▶ [DATA TO EXAMINE]
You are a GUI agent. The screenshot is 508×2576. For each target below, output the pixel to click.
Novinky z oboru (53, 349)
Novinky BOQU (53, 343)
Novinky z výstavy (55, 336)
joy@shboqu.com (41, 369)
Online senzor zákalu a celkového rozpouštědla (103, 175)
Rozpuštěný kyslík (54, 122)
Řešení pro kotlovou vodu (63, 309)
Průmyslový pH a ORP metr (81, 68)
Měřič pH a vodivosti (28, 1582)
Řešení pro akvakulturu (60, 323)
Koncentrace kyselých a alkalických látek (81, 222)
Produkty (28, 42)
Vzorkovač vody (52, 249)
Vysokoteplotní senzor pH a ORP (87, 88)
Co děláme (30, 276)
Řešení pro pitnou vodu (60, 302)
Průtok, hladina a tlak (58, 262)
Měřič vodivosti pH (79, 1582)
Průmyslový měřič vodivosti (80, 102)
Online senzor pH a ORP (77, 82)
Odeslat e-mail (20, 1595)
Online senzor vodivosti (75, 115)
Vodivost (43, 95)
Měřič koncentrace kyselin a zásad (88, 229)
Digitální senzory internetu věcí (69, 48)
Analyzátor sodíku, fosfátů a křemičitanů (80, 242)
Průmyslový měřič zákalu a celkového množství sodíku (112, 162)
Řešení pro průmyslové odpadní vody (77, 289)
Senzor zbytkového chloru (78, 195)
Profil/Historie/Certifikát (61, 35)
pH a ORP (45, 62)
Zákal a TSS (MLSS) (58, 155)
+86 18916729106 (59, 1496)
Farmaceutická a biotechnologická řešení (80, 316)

▶ [PROBLEM TO SOLVE]
Scan the records above and tell how many lines include the word "Online"; the number is all that should be written.

▶ [RESULT OF THE EXERCISE]
3